▶ PROBLEM TO WORK ON:
Your reply should be the following data, copied exactly.
── INPUT FOR THIS TASK ──
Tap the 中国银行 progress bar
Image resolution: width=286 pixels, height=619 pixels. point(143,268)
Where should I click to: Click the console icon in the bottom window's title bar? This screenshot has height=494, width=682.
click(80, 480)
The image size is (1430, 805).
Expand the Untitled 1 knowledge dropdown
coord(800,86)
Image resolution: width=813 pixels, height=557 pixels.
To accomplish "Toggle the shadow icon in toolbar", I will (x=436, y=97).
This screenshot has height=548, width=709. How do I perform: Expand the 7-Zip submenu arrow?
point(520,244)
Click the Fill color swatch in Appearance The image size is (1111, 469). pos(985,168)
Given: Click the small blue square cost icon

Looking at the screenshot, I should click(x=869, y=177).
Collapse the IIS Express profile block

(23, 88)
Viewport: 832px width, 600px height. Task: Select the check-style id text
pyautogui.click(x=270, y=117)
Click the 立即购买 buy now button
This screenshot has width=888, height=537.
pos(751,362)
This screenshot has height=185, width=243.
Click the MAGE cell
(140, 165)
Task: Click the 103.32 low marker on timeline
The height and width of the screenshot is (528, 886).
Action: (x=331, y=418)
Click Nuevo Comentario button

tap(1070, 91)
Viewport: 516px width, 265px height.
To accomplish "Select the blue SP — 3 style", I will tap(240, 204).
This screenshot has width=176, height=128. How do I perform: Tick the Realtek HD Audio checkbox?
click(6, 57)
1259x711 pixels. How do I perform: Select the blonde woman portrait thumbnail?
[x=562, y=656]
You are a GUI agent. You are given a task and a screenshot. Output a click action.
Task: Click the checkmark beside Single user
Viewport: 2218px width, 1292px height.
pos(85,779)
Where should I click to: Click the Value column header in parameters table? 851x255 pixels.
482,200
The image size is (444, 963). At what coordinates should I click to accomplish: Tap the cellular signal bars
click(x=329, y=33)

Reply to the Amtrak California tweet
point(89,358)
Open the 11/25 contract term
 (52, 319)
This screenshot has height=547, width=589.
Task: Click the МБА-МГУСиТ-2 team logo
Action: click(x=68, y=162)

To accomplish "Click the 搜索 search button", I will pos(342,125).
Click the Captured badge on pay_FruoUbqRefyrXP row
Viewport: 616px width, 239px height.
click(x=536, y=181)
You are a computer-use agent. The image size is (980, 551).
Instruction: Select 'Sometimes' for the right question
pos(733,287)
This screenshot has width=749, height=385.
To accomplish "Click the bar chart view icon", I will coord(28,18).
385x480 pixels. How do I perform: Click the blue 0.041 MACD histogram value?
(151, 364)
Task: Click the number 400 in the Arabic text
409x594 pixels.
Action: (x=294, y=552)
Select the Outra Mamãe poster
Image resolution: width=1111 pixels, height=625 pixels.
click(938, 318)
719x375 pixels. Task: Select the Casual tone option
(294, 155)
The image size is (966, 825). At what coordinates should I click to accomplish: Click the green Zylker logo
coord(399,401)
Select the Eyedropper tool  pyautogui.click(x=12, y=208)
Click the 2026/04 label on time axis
───
▶ RESPONSE AREA:
Tap the 中国银行 progress bar
Image resolution: width=286 pixels, height=619 pixels. point(143,268)
Where should I click to: Click the console icon in the bottom window's title bar? This screenshot has height=494, width=682.
click(80, 480)
The image size is (1430, 805).
Expand the Untitled 1 knowledge dropdown
coord(800,86)
Image resolution: width=813 pixels, height=557 pixels.
To accomplish "Toggle the shadow icon in toolbar", I will (x=436, y=97).
This screenshot has height=548, width=709. How do I perform: Expand the 7-Zip submenu arrow?
point(520,244)
Click the Fill color swatch in Appearance The image size is (1111, 469). pos(985,168)
Given: Click the small blue square cost icon

Looking at the screenshot, I should click(x=869, y=177).
Collapse the IIS Express profile block

(23, 88)
Viewport: 832px width, 600px height. Task: Select the check-style id text
pyautogui.click(x=270, y=117)
Click the 立即购买 buy now button
This screenshot has width=888, height=537.
pos(751,362)
This screenshot has height=185, width=243.
Click the MAGE cell
(140, 165)
Task: Click the 103.32 low marker on timeline
The height and width of the screenshot is (528, 886).
Action: (x=331, y=418)
Click Nuevo Comentario button

tap(1070, 91)
Viewport: 516px width, 265px height.
To accomplish "Select the blue SP — 3 style", I will tap(240, 204).
This screenshot has width=176, height=128. How do I perform: Tick the Realtek HD Audio checkbox?
click(6, 57)
1259x711 pixels. How do I perform: Select the blonde woman portrait thumbnail?
[x=562, y=656]
You are a GUI agent. You are given a task and a screenshot. Output a click action.
Task: Click the checkmark beside Single user
Viewport: 2218px width, 1292px height.
pos(85,779)
Where should I click to: Click the Value column header in parameters table? 851x255 pixels.
482,200
The image size is (444, 963). At what coordinates should I click to accomplish: Tap the cellular signal bars
click(x=329, y=33)

Reply to the Amtrak California tweet
point(89,358)
Open the 11/25 contract term
 (52, 319)
This screenshot has height=547, width=589.
Task: Click the МБА-МГУСиТ-2 team logo
Action: click(x=68, y=162)

To accomplish "Click the 搜索 search button", I will pos(342,125).
Click the Captured badge on pay_FruoUbqRefyrXP row
Viewport: 616px width, 239px height.
click(x=536, y=181)
You are a computer-use agent. The image size is (980, 551).
Instruction: Select 'Sometimes' for the right question
pos(733,287)
This screenshot has width=749, height=385.
To accomplish "Click the bar chart view icon", I will coord(28,18).
385x480 pixels. How do I perform: Click the blue 0.041 MACD histogram value?
(151, 364)
Task: Click the number 400 in the Arabic text
409x594 pixels.
Action: (x=294, y=552)
Select the Outra Mamãe poster
Image resolution: width=1111 pixels, height=625 pixels.
click(938, 318)
719x375 pixels. Task: Select the Casual tone option
(294, 155)
The image size is (966, 825). At what coordinates should I click to accomplish: Click the green Zylker logo
coord(399,401)
Select the Eyedropper tool  pyautogui.click(x=12, y=208)
Click the 2026/04 label on time axis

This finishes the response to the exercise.